Amid this growth, recent policy shifts added further momentum, said Property Finder in its July 2025 market performance highlights.
Corporate tax deductions incentivize growth for developers
The UAE Ministry of Finance’s July 2025 announcement allows corporate tax deductions on investment properties held at fair value, in alignment with international accounting practices. This move has far-reaching implications for investors, offering depreciation based on current market valuations rather than historical cost.
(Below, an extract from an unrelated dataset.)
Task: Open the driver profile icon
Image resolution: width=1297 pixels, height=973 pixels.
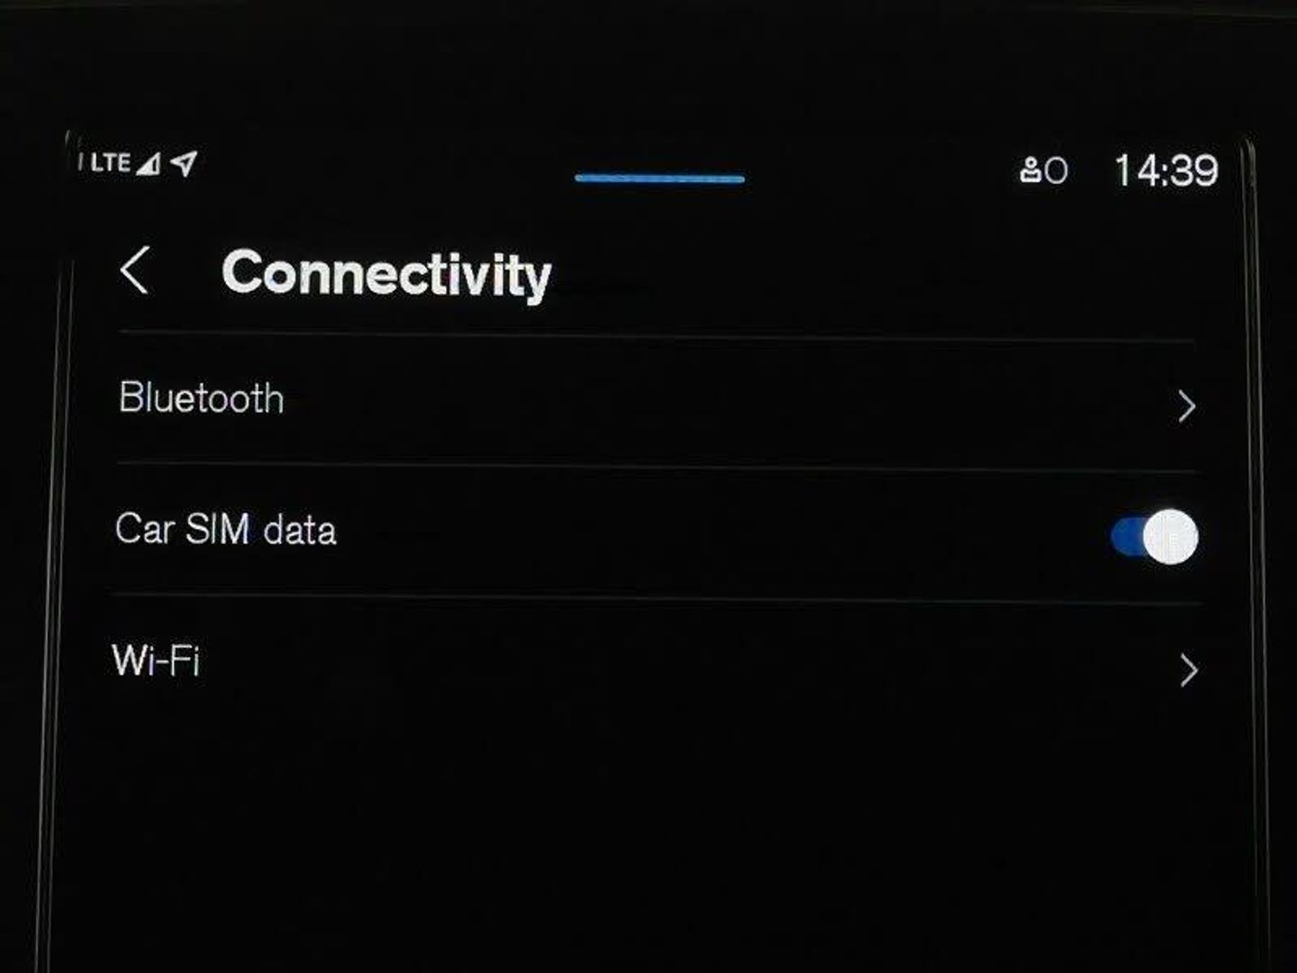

“With a powerful mix of market resilience, investor-friendly policies, and data transparency, Dubai continues to reinforce its position as one of the most attractive real estate markets globally. The new Ministerial Decision allowing depreciation deductions on investment properties held at fair value, is a forward-thinking move aligning the UAE’s tax framework with international best practices,” said Cherif Sleiman, chief revenue officer at Property Finder.
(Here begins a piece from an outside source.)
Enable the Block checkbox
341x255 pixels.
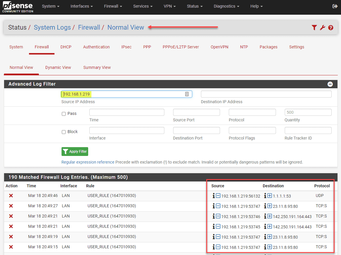pos(64,132)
Sleiman explained that businesses can now claim tax deductions based on real-time market valuations, offering added flexibility and significant potential savings. This not only enhances reporting transparency but also incentivizes growth for developers, funds and corporates seeking to expand their portfolios.
Secondary off-plan sales reach AED7.6 billion
Off-plan sales stood out as a key driver of growth in Dubai’s real estate market, particularly in the secondary off-plan segment, which recorded a staggering AED7.6 billion (+123 percent) across 2,680 transactions (+88 percent).
The primary ready market also remained resilient, with 1,961 transactions worth AED12.2 billion, reflecting continued confidence in newly completed properties. The primary market alone generated AED31.9 billion, up 32 percent YoY, led by high-value deals in Wadi Al Safa 3 and Dubai Investment Park.
Meanwhile, the secondary market contributed AED31.7 billion across 8,221 transactions, marking a 22 percent increase in value and an 18 percent rise in volume. Landmark transactions, including an AED1.1 billion industrial land deal in Al Wasl, along with heightened activity in Ras Al Khor, Jumeirah Second and Marsa Dubai, added further weight to the city’s growth trajectory.
Renters turn to ownership amid rising prices
As seen consistently over the past 12 months, apartments continue to dominate, comprising 62 percent of buyer interest and nearly 80 percent of rental searches. Notably, the Dubai real estate market saw increased demand for smaller units, particularly one-bedroom and studios, as renters turned to ownership to hedge against rising rental prices.
Studio apartments made up around 22 percent of rental searches but only 16 percent of purchase interest. In contrast, one-bedroom units account for 36 percent of apartment buy searches versus 40 percent of rental searches.
The Dubai real estate market also witnessed a slight increase in demand for purchasing apartments over villas, with the share of demand rising by 3 percent year-on-year, as compared to July 2024.
Notably, interest grew in smaller units, specifically one-bedroom and studio apartments, outpacing demand for larger properties. This trend likely reflects the impact of rising rental prices, prompting tenants to shift toward ownership of smaller units to hedge against the increase in rent prices and secure long-term assets.